Take every record and write it out again exactly, with no images included.

***** RECORDS FOR THIS TASK

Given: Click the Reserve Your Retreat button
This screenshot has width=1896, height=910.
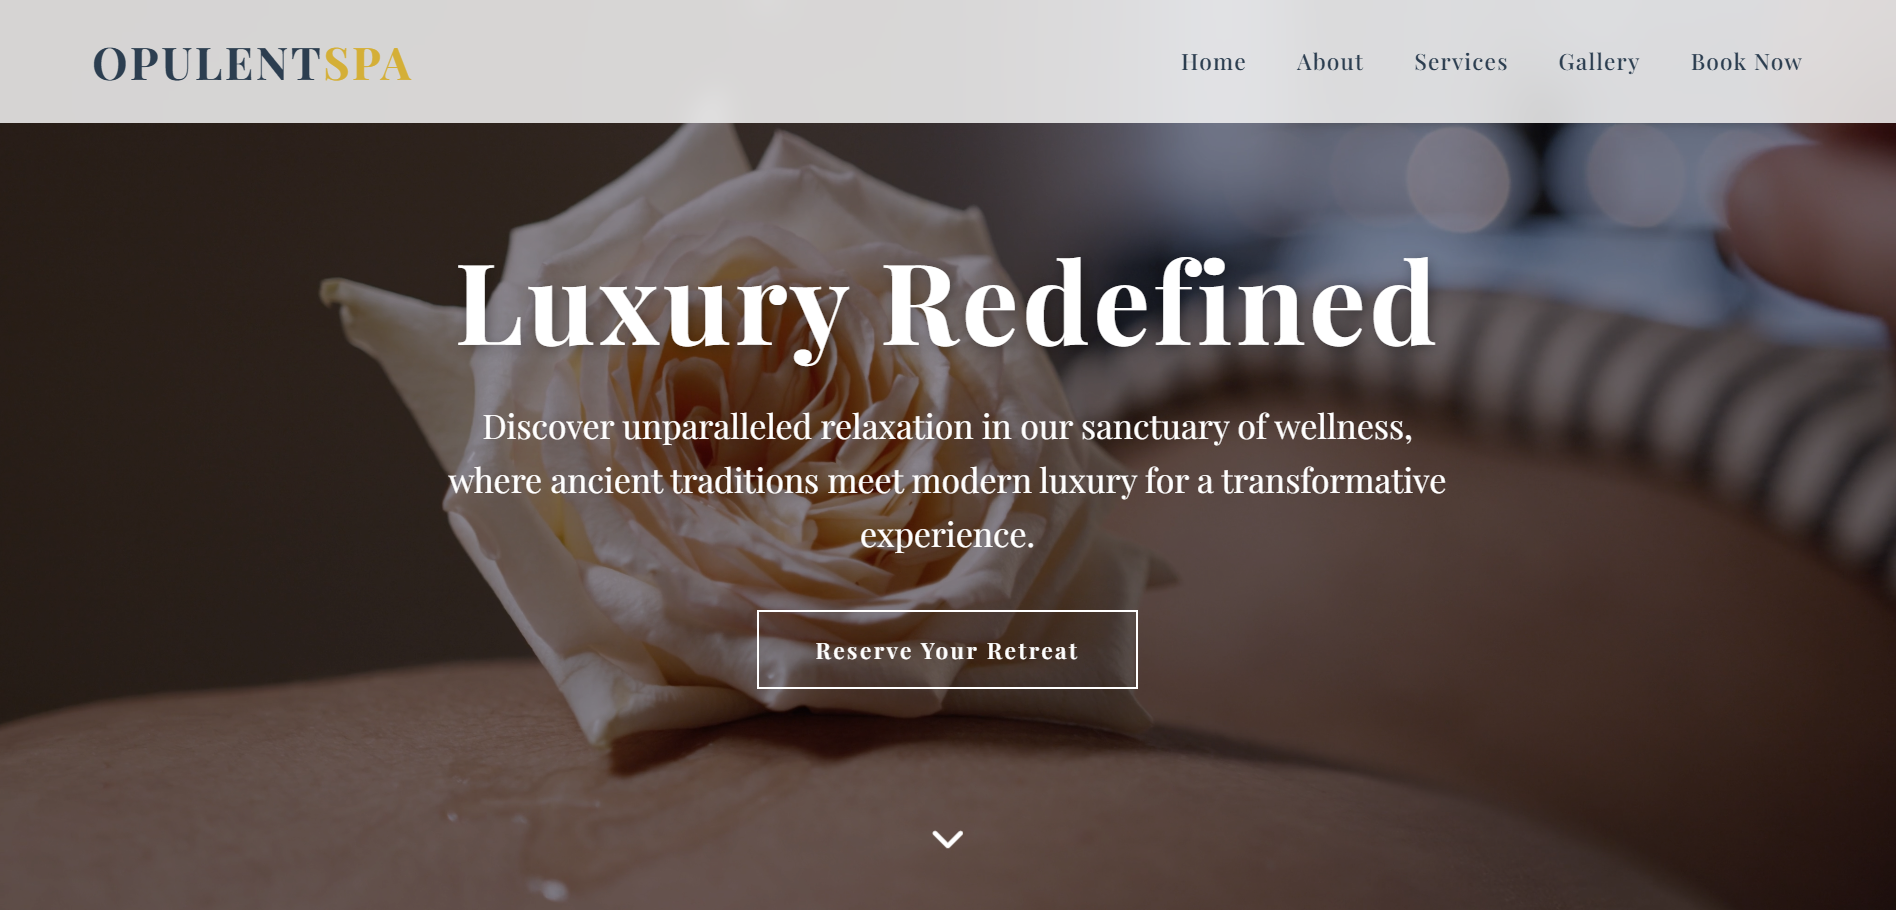Looking at the screenshot, I should pos(947,649).
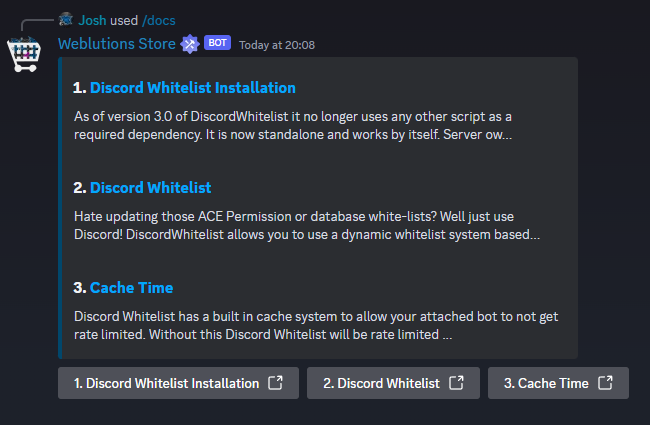Open 'Discord Whitelist Installation' embed title link
The width and height of the screenshot is (650, 425).
click(193, 88)
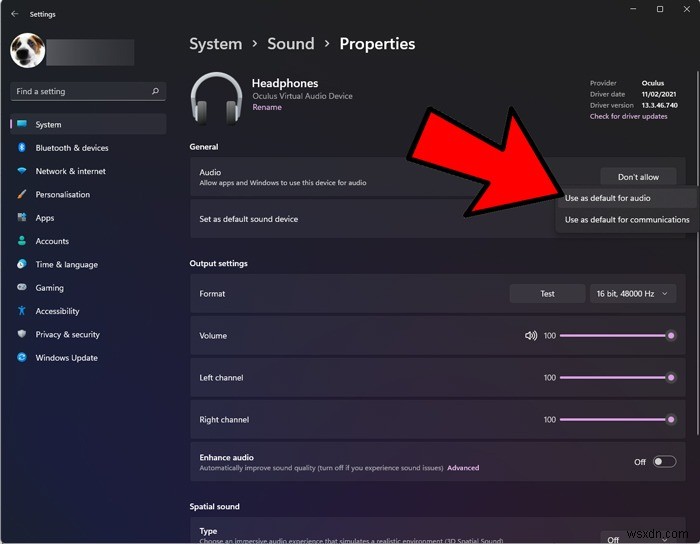Click the Rename link under Headphones
The image size is (700, 544).
tap(266, 107)
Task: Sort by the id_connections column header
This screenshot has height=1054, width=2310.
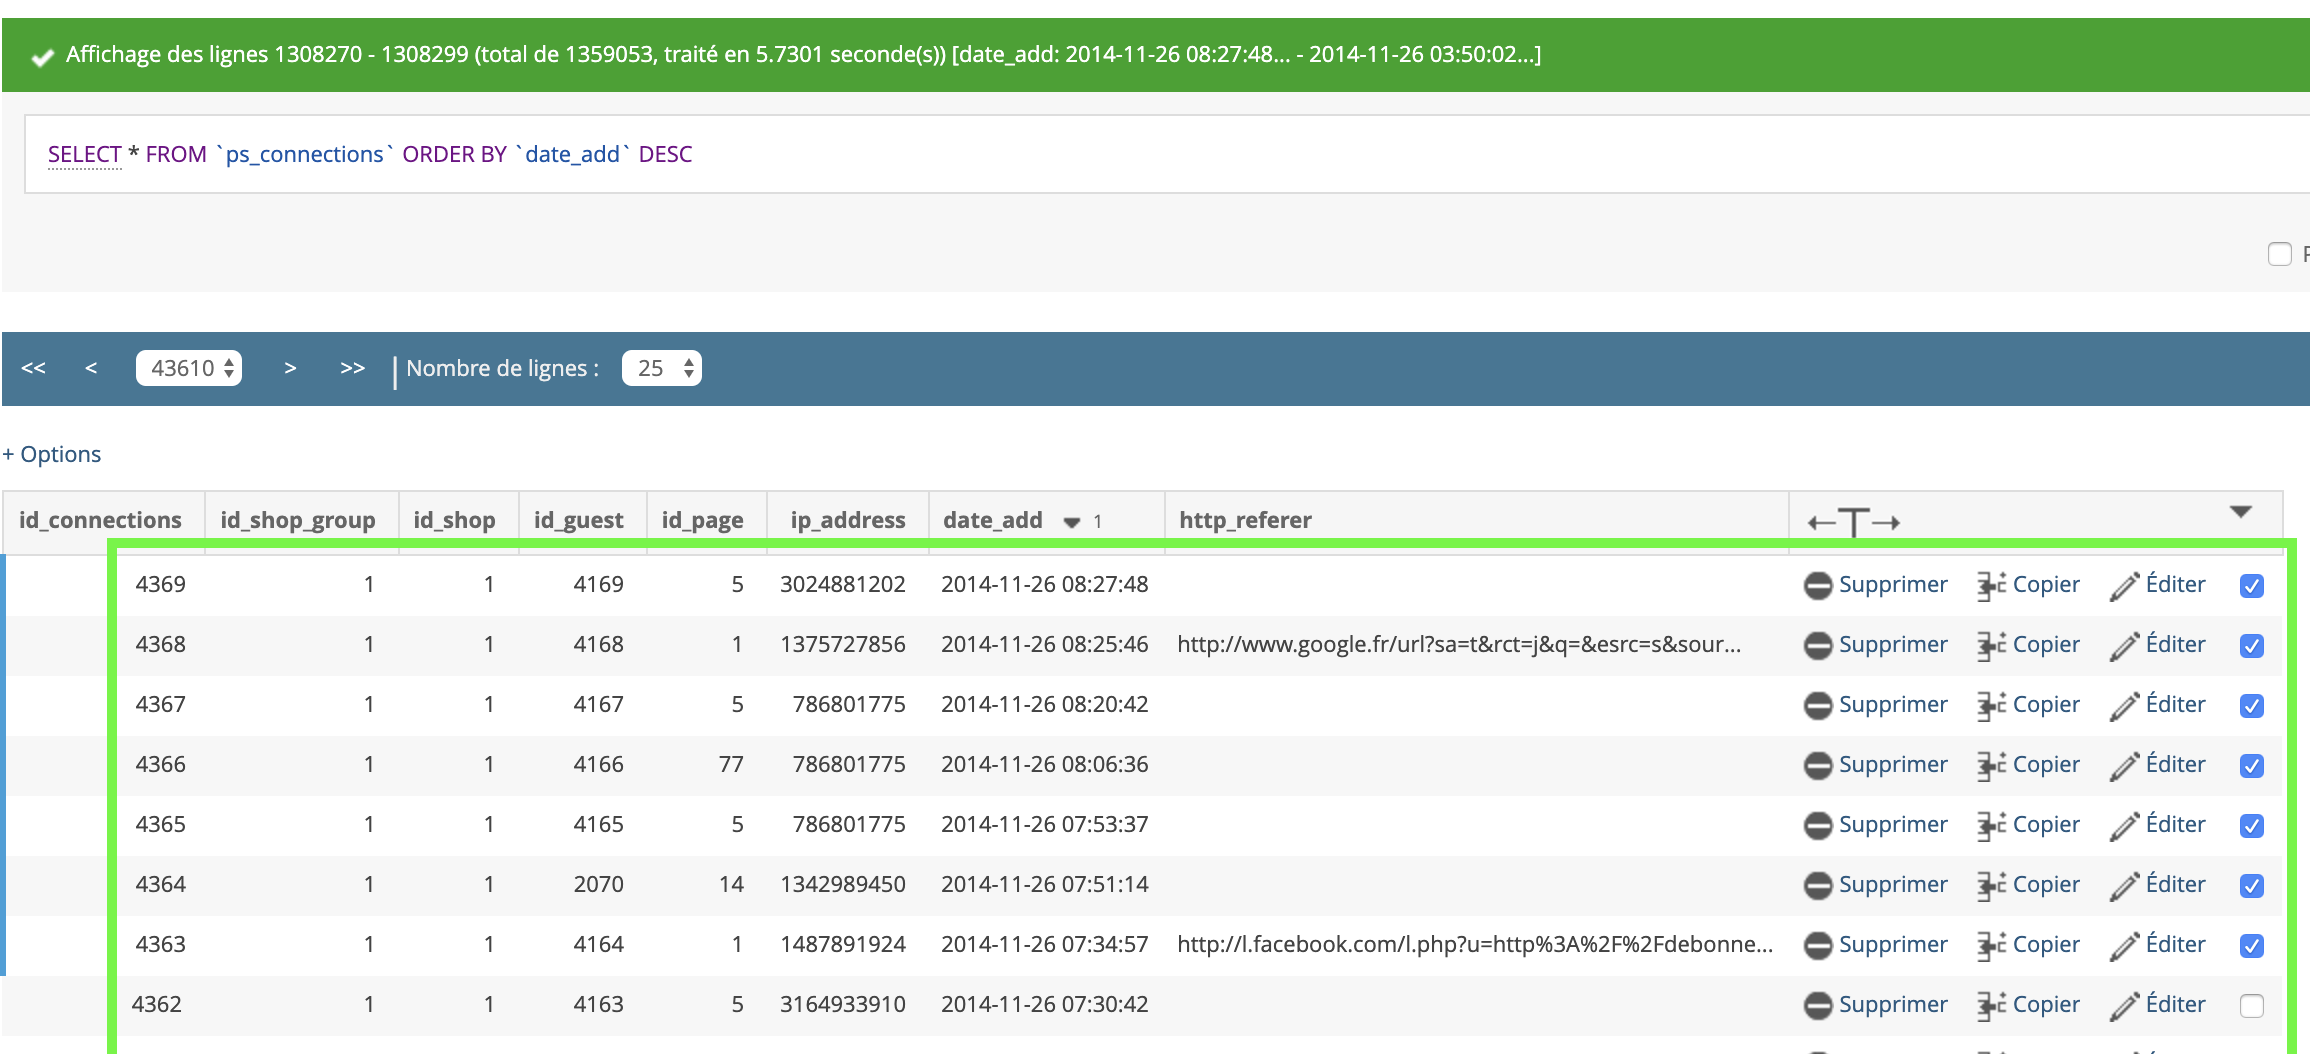Action: tap(100, 520)
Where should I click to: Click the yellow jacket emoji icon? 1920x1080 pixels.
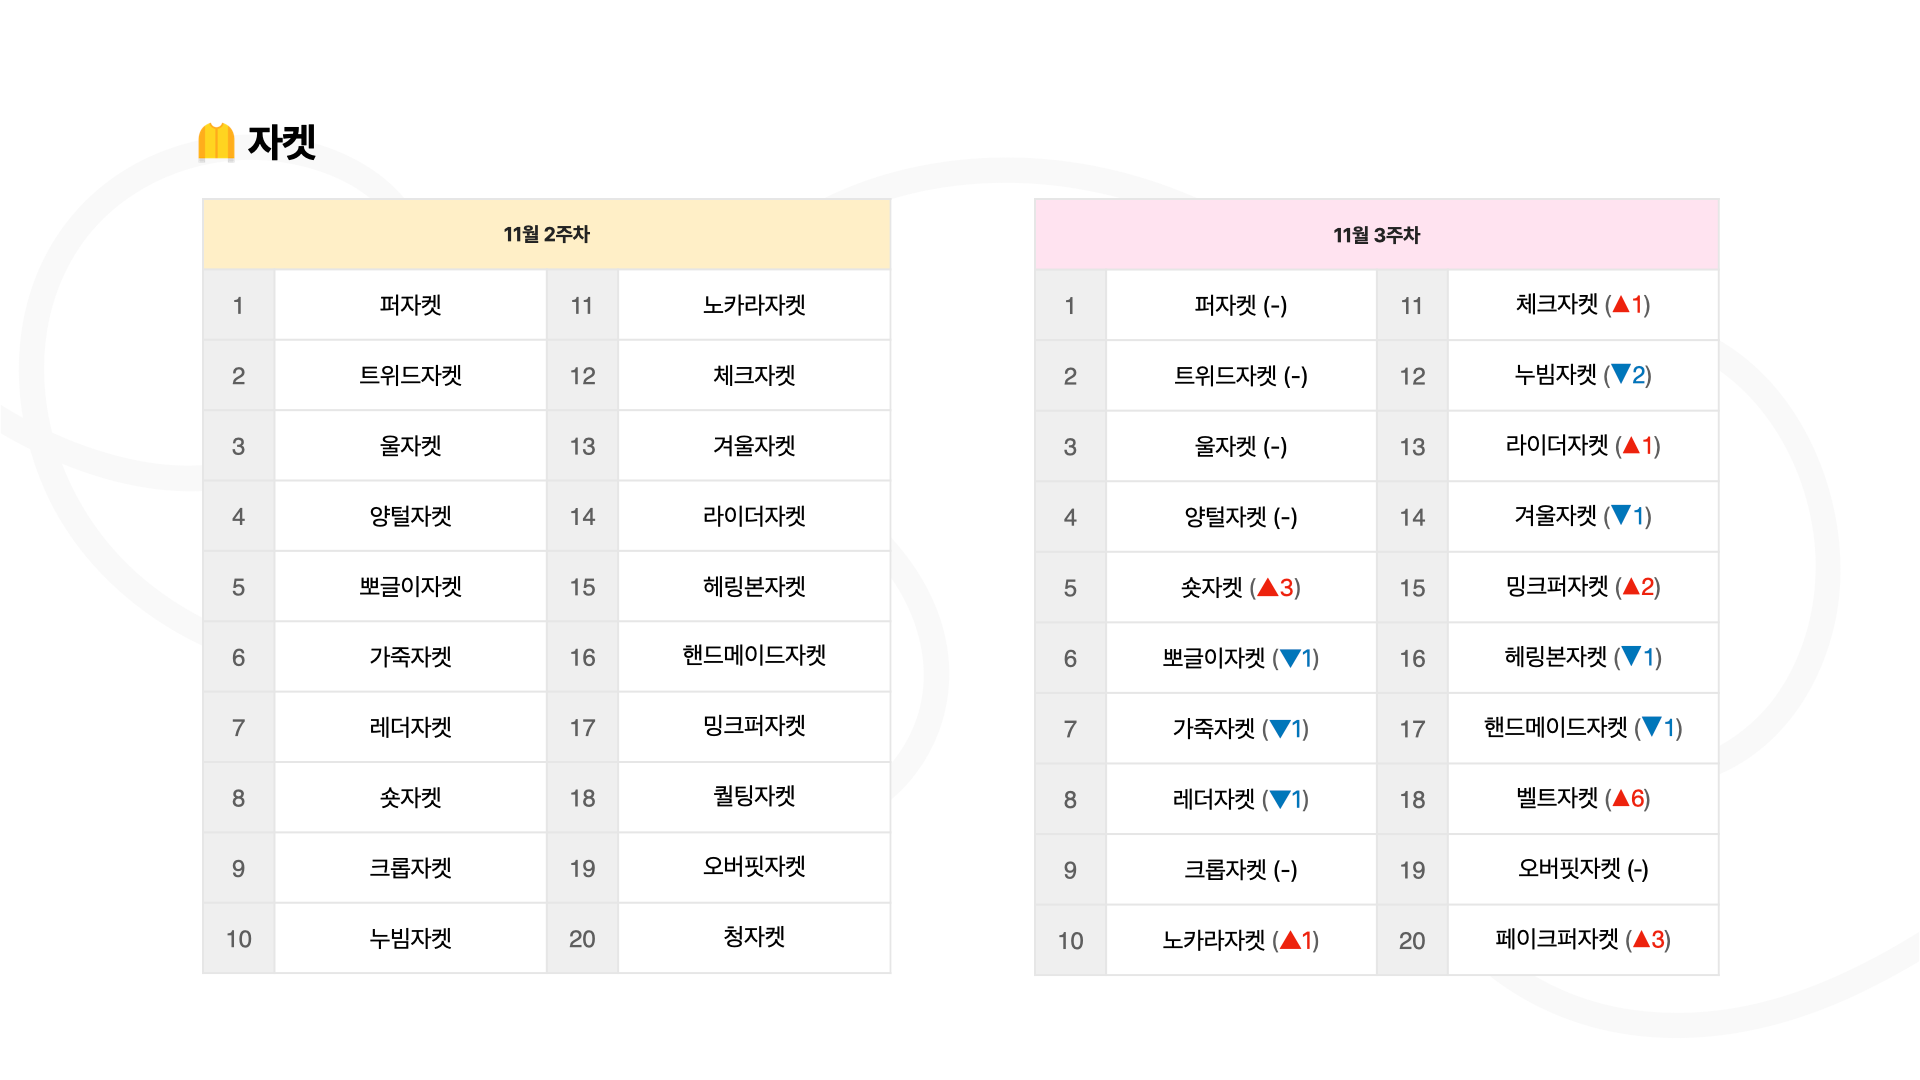tap(216, 142)
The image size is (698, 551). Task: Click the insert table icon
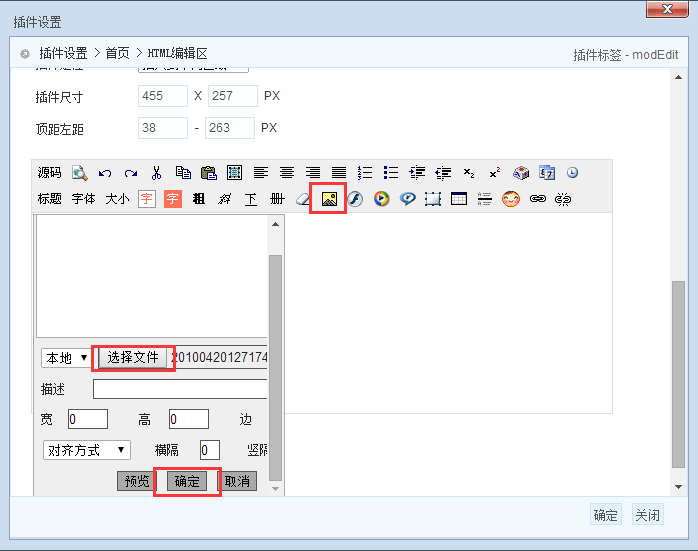coord(459,198)
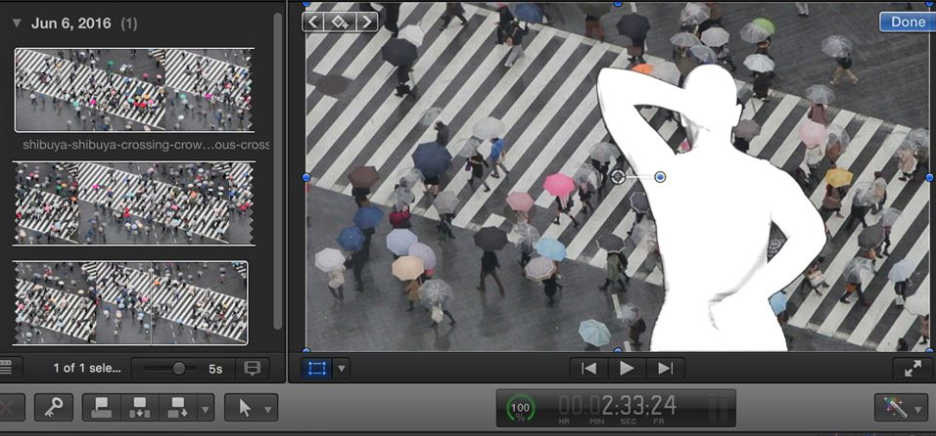Image resolution: width=936 pixels, height=436 pixels.
Task: Collapse the Jun 6, 2016 event group
Action: [16, 22]
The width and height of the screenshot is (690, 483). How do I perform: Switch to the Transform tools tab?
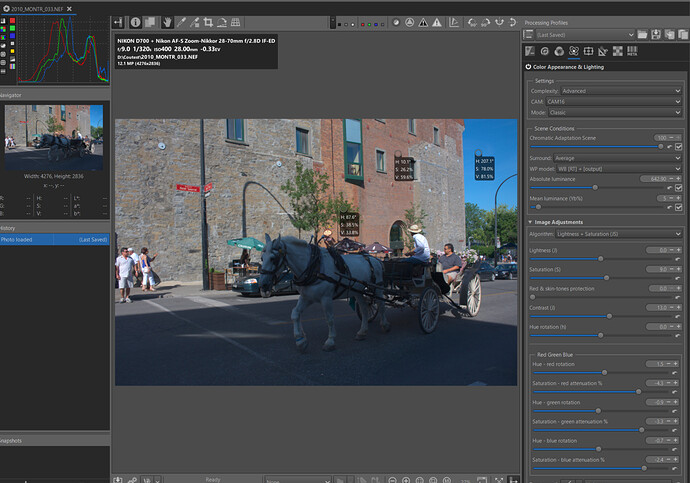pyautogui.click(x=589, y=50)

**********

*TASK RESPONSE*.
Given: Click the Reserve Your Retreat button
This screenshot has width=1896, height=910.
Looking at the screenshot, I should pos(947,649).
Open 'Discord Whitelist Installation' embed title link
The width and height of the screenshot is (650, 425).
click(193, 88)
Click the Rename link under Headphones
The image size is (700, 544).
tap(266, 107)
Task: Sort by the id_connections column header
This screenshot has height=1054, width=2310.
Action: tap(100, 520)
Where should I click to: Click the yellow jacket emoji icon? 1920x1080 pixels.
tap(216, 142)
The image size is (698, 551). Task: Click the insert table icon
coord(459,198)
Image resolution: width=936 pixels, height=436 pixels.
Task: Collapse the Jun 6, 2016 event group
Action: [16, 22]
The width and height of the screenshot is (690, 483). How do I perform: Switch to the Transform tools tab?
pyautogui.click(x=589, y=50)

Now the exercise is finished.